The spec in one file

# models/orders.yml
version: 1
source:
  format: parquet            # delta | iceberg | parquet | csv | txt | json
  location: data/orders.parquet
  # ...or a database:        # postgres | mysql | snowflake | bigquery | databricks
  # format: postgres
  # connection: warehouse    # defined in semantic.yml; DSN comes from an env var
  # schema: analytics
  # relation: fct_orders     # physical name, if it differs from table.name

table:
  name: orders
  description: One row per order line item from the order management system.
  grain: order line item     # what one row means — agents need this
  owner: data-eng@example.com
  status: certified          # certified | experimental | deprecated

columns:
  - name: order_id
    type: int64              # Arrow type names: int64, float64, decimal(18,2),
    primary_key: true        # string, bool, date, timestamp, time, binary...
    description: Natural key from the OMS.
  - name: email
    type: string
    classification: pii      # public | internal | restricted | pii
  - name: status
    type: string
    description: One of placed, shipped, returned, cancelled.
    synonyms: [order state]  # how humans actually ask for it
  - name: ordered_at
    type: timestamp
    time_dimension: true     # default time axis for grain queries

metrics:
  - name: gross_revenue
    expr: SUM(amount)
    description: Pre-discount revenue in USD.
    context: |
      Excludes refunds — join refunds for net revenue. Cancelled lines are
      excluded by the built-in filter.
    example_queries:                 # anchor agent question-matching
      - gross revenue by region last 30 days
    filters:
      - status <> 'cancelled'        # always applied, per-metric
    valid_grains: [day, week, month, quarter, year]   # hour is rejected

relationships:
  - to: customers
    type: many_to_one        # one_to_one | one_to_many | many_to_one | many_to_many
    on: customer_id          # or columns: {local: ..., remote: ...}

context: |
  The OMS backfills late order edits up to 48 hours; treat the last two days
  as provisional when reporting.

JSON Schemas for editor autocomplete and CI validation live in schemas/.

Four complete example projects live in examples/ — Parquet with runnable sample data, Snowflake with connections and deprecation, Postgres with views and explicit join columns, and a Delta/Iceberg/CSV lakehouse with two-hop joins. See examples/README.md.

CLI walkthrough

All commands run against examples/shop, which ships with sample Parquet data.

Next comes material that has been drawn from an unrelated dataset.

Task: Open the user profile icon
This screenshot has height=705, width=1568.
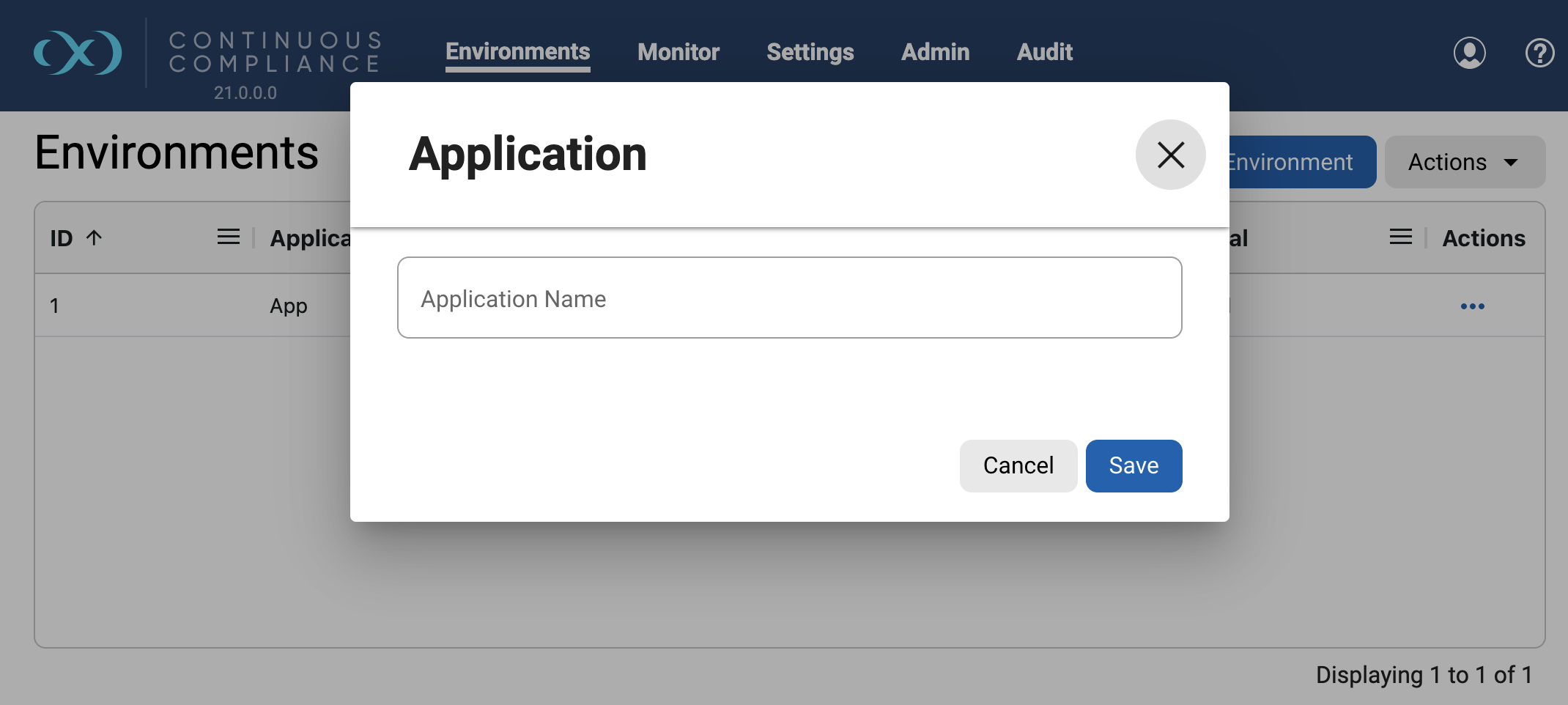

Validate (hard errors) and lint (weak agent context):

$ semlay validate examples/shop
ok: 2 model(s), 0 errors

$ semlay lint examples/shop
ok: 2 model(s), 0 warning(s)

On a broken project, errors name the file and the fix:

error: models/bad.yml: source format `Postgres` requires `connection`
error: models/bad.yml: column `c`: unknown column type `varchar` (expected one of int8..int64, ...)
warning: models/bad.yml: metric `m` has no `context`; agents will guess at caveats

Export agent context — the whole project as compact markdown for a system prompt, CLAUDE.md, or RAG ingestion. This is how agents consume the layer with zero tooling on their side:

$ semlay context examples/shop -o semantic-context.md

The output covers every table (grain, source, deprecations), column tables with PII flags and synonyms, and each metric's expression, always-applied filters, valid grains, caveats, and example questions.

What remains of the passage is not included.